→ Stored items:
........
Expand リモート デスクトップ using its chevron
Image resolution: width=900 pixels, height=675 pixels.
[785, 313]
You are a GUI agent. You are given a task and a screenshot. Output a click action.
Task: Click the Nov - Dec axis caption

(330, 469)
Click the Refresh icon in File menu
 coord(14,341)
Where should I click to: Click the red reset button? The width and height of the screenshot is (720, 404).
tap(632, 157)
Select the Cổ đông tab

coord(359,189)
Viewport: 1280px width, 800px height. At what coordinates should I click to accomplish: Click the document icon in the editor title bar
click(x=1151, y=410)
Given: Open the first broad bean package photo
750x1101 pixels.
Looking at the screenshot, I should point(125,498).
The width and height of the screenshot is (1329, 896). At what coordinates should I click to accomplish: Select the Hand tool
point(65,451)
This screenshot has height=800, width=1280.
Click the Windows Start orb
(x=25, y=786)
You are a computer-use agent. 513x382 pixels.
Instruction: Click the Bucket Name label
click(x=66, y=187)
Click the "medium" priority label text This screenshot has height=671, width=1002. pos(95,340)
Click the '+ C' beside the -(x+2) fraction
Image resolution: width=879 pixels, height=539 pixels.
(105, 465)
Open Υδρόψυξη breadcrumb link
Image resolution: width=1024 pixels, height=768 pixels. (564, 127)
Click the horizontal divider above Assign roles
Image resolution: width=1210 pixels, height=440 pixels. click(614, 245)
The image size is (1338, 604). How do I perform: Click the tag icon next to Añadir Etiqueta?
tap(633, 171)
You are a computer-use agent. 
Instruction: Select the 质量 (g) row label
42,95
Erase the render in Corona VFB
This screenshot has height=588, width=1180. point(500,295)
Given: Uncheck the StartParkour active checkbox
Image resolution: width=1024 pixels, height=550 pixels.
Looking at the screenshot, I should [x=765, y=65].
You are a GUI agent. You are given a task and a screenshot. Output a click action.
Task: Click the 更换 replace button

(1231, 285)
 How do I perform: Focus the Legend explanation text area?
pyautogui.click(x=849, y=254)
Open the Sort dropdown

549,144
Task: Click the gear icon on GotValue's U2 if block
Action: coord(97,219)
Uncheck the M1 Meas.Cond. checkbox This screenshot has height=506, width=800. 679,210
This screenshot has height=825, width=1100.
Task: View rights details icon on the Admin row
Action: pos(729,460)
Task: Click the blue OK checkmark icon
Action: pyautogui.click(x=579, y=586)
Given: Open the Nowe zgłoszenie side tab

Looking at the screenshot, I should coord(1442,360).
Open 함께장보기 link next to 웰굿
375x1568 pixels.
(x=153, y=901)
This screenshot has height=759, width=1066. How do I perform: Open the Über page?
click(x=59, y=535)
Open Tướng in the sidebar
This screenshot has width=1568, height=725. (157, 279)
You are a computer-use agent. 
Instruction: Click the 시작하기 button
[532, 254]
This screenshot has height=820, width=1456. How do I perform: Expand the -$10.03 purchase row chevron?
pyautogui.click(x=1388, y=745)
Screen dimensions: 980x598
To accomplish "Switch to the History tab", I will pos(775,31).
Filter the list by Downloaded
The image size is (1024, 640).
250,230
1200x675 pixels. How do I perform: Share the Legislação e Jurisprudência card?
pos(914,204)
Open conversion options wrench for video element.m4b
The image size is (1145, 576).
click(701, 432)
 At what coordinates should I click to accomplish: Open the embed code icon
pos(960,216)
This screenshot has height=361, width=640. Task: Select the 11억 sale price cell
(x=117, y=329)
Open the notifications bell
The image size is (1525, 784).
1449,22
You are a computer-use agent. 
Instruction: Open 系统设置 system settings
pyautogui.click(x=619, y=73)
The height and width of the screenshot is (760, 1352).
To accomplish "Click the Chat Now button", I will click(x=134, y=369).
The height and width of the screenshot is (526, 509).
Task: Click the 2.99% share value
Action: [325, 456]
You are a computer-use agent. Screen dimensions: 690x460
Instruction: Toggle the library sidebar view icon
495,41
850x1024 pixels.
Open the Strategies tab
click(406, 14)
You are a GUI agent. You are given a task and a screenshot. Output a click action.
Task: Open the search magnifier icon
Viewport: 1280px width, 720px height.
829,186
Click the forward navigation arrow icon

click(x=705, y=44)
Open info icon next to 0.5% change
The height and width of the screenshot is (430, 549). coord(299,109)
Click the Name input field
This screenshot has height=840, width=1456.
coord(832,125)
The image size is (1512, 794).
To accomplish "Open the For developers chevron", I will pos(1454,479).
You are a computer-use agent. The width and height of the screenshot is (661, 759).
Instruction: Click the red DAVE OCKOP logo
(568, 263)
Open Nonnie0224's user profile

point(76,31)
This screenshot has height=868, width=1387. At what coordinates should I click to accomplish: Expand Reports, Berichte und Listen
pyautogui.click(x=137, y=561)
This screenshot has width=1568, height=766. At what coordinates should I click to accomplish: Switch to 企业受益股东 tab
........
Repeat the data. Every word must match.

Expand リモート デスクトップ using its chevron
Image resolution: width=900 pixels, height=675 pixels.
[785, 313]
You are a GUI agent. You are given a task and a screenshot. Output a click action.
Task: Click the Nov - Dec axis caption

(330, 469)
Click the Refresh icon in File menu
 coord(14,341)
Where should I click to: Click the red reset button? The width and height of the screenshot is (720, 404).
tap(632, 157)
Select the Cổ đông tab

coord(359,189)
Viewport: 1280px width, 800px height. At what coordinates should I click to accomplish: Click the document icon in the editor title bar
click(x=1151, y=410)
Given: Open the first broad bean package photo
750x1101 pixels.
Looking at the screenshot, I should point(125,498).
The width and height of the screenshot is (1329, 896). At what coordinates should I click to accomplish: Select the Hand tool
point(65,451)
This screenshot has height=800, width=1280.
Click the Windows Start orb
(x=25, y=786)
You are a computer-use agent. 513x382 pixels.
Instruction: Click the Bucket Name label
click(x=66, y=187)
Click the "medium" priority label text This screenshot has height=671, width=1002. pos(95,340)
Click the '+ C' beside the -(x+2) fraction
Image resolution: width=879 pixels, height=539 pixels.
(105, 465)
Open Υδρόψυξη breadcrumb link
Image resolution: width=1024 pixels, height=768 pixels. (564, 127)
Click the horizontal divider above Assign roles
Image resolution: width=1210 pixels, height=440 pixels. click(614, 245)
The image size is (1338, 604). How do I perform: Click the tag icon next to Añadir Etiqueta?
tap(633, 171)
You are a computer-use agent. 
Instruction: Select the 质量 (g) row label
42,95
Erase the render in Corona VFB
This screenshot has height=588, width=1180. point(500,295)
Given: Uncheck the StartParkour active checkbox
Image resolution: width=1024 pixels, height=550 pixels.
Looking at the screenshot, I should [x=765, y=65].
You are a GUI agent. You are given a task and a screenshot. Output a click action.
Task: Click the 更换 replace button

(1231, 285)
 How do I perform: Focus the Legend explanation text area?
pyautogui.click(x=849, y=254)
Open the Sort dropdown

549,144
Task: Click the gear icon on GotValue's U2 if block
Action: coord(97,219)
Uncheck the M1 Meas.Cond. checkbox This screenshot has height=506, width=800. 679,210
This screenshot has height=825, width=1100.
Task: View rights details icon on the Admin row
Action: pos(729,460)
Task: Click the blue OK checkmark icon
Action: pyautogui.click(x=579, y=586)
Given: Open the Nowe zgłoszenie side tab

Looking at the screenshot, I should coord(1442,360).
Open 함께장보기 link next to 웰굿
375x1568 pixels.
(x=153, y=901)
This screenshot has height=759, width=1066. How do I perform: Open the Über page?
click(x=59, y=535)
Open Tướng in the sidebar
This screenshot has width=1568, height=725. (157, 279)
You are a computer-use agent. 
Instruction: Click the 시작하기 button
[532, 254]
This screenshot has height=820, width=1456. How do I perform: Expand the -$10.03 purchase row chevron?
pyautogui.click(x=1388, y=745)
Screen dimensions: 980x598
To accomplish "Switch to the History tab", I will pos(775,31).
Filter the list by Downloaded
The image size is (1024, 640).
250,230
1200x675 pixels. How do I perform: Share the Legislação e Jurisprudência card?
pos(914,204)
Open conversion options wrench for video element.m4b
The image size is (1145, 576).
click(701, 432)
 At what coordinates should I click to accomplish: Open the embed code icon
pos(960,216)
This screenshot has height=361, width=640. Task: Select the 11억 sale price cell
(x=117, y=329)
Open the notifications bell
The image size is (1525, 784).
1449,22
You are a computer-use agent. 
Instruction: Open 系统设置 system settings
pyautogui.click(x=619, y=73)
The height and width of the screenshot is (760, 1352).
To accomplish "Click the Chat Now button", I will click(x=134, y=369).
The height and width of the screenshot is (526, 509).
Task: Click the 2.99% share value
Action: [325, 456]
You are a computer-use agent. Screen dimensions: 690x460
Instruction: Toggle the library sidebar view icon
495,41
850x1024 pixels.
Open the Strategies tab
click(406, 14)
You are a GUI agent. You are given a task and a screenshot. Output a click action.
Task: Open the search magnifier icon
Viewport: 1280px width, 720px height.
829,186
Click the forward navigation arrow icon

click(x=705, y=44)
Open info icon next to 0.5% change
The height and width of the screenshot is (430, 549). coord(299,109)
Click the Name input field
This screenshot has height=840, width=1456.
coord(832,125)
The image size is (1512, 794).
To accomplish "Open the For developers chevron", I will pos(1454,479).
You are a computer-use agent. The width and height of the screenshot is (661, 759).
Instruction: Click the red DAVE OCKOP logo
(568, 263)
Open Nonnie0224's user profile

point(76,31)
This screenshot has height=868, width=1387. At what coordinates should I click to accomplish: Expand Reports, Berichte und Listen
pyautogui.click(x=137, y=561)
This screenshot has width=1568, height=766. At what coordinates should I click to accomplish: Switch to 企业受益股东 tab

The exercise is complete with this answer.